## Start
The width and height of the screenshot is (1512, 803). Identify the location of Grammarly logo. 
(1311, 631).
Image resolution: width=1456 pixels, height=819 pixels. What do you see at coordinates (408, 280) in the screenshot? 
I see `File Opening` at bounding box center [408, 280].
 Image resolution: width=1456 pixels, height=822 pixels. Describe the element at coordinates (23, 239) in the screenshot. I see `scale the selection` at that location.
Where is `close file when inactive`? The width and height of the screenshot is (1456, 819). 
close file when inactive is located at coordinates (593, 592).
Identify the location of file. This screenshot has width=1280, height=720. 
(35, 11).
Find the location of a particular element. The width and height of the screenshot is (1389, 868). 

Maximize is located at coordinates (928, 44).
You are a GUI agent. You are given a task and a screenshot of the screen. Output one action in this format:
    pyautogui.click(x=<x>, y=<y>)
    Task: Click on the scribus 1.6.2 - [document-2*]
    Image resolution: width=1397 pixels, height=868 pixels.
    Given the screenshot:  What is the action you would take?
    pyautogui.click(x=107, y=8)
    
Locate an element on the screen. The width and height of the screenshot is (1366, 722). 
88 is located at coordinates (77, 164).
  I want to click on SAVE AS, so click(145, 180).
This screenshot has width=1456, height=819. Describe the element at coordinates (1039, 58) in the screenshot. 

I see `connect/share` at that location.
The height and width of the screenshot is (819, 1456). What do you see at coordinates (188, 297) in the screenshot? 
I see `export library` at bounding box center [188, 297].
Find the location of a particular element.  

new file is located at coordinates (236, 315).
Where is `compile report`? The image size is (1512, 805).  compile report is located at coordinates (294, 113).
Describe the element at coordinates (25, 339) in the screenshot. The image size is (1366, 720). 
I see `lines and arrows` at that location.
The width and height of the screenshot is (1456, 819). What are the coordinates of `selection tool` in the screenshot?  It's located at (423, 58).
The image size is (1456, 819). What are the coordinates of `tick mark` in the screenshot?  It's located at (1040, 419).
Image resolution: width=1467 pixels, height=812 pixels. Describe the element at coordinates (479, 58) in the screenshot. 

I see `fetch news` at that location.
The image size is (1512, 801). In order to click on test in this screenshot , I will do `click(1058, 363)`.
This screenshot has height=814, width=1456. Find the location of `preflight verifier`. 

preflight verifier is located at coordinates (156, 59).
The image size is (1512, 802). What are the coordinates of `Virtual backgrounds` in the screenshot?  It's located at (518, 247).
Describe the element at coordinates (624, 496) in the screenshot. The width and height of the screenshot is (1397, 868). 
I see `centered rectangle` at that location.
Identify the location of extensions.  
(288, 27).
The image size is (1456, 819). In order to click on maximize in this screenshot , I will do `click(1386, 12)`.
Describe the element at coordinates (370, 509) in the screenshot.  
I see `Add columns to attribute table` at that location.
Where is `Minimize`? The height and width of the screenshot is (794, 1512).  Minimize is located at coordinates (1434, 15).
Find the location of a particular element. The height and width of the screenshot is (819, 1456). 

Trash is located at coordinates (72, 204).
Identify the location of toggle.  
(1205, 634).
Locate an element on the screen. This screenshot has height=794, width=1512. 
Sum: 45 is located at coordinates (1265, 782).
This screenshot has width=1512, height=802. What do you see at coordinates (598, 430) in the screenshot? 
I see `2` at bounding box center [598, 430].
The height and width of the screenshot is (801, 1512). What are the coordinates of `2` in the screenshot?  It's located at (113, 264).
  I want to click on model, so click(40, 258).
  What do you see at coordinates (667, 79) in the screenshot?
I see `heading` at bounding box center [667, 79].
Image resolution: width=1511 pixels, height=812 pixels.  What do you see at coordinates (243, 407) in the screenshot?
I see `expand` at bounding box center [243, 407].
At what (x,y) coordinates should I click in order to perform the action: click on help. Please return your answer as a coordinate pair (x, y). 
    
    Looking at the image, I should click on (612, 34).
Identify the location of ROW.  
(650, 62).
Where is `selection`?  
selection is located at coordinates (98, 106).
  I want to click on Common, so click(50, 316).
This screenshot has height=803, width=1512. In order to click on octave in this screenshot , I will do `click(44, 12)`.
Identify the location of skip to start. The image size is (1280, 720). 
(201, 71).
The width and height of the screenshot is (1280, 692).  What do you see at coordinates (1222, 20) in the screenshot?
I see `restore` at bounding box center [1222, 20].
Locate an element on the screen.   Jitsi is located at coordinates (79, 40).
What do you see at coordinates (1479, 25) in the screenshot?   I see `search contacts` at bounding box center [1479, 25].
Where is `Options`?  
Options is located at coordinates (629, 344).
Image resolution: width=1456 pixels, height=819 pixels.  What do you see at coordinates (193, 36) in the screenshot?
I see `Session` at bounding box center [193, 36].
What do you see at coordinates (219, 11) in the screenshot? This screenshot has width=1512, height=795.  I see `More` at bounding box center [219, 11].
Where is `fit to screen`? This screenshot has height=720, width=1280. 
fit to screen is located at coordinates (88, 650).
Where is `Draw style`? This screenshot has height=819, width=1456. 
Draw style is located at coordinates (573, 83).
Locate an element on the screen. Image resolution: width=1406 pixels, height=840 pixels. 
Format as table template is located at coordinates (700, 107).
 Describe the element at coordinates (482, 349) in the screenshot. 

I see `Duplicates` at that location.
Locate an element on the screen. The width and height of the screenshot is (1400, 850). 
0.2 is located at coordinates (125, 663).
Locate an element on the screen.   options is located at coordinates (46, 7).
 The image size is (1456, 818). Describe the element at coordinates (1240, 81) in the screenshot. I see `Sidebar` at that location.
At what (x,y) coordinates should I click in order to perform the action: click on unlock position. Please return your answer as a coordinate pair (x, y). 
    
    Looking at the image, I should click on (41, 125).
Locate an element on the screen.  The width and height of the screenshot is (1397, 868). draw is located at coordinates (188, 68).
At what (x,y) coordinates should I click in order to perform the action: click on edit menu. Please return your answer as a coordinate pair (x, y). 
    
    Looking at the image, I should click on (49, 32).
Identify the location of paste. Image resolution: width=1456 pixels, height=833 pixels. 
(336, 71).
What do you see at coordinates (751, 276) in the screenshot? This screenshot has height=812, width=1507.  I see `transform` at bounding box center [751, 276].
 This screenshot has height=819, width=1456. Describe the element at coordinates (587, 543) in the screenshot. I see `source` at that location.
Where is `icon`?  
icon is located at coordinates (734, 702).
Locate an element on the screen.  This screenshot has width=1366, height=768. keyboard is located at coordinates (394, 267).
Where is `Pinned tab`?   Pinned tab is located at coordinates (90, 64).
## End
AIM → Copy out the material from the line with "The height and width of the screenshot is (801, 1512)." to the line with "Options is located at coordinates (629, 344).", keeping every character unchanged.

RESPONSE TO THE TASK →
The height and width of the screenshot is (801, 1512). What are the coordinates of `2` in the screenshot?  It's located at (113, 264).
  I want to click on model, so click(40, 258).
  What do you see at coordinates (667, 79) in the screenshot?
I see `heading` at bounding box center [667, 79].
Image resolution: width=1511 pixels, height=812 pixels.  What do you see at coordinates (243, 407) in the screenshot?
I see `expand` at bounding box center [243, 407].
At what (x,y) coordinates should I click in order to perform the action: click on help. Please return your answer as a coordinate pair (x, y). 
    
    Looking at the image, I should click on (612, 34).
Identify the location of ROW.  
(650, 62).
Where is `selection`?  
selection is located at coordinates (98, 106).
  I want to click on Common, so click(50, 316).
This screenshot has height=803, width=1512. In order to click on octave in this screenshot , I will do `click(44, 12)`.
Identify the location of skip to start. The image size is (1280, 720). 
(201, 71).
The width and height of the screenshot is (1280, 692).  What do you see at coordinates (1222, 20) in the screenshot?
I see `restore` at bounding box center [1222, 20].
Locate an element on the screen.   Jitsi is located at coordinates (79, 40).
What do you see at coordinates (1479, 25) in the screenshot?   I see `search contacts` at bounding box center [1479, 25].
Where is `Options`?  
Options is located at coordinates (629, 344).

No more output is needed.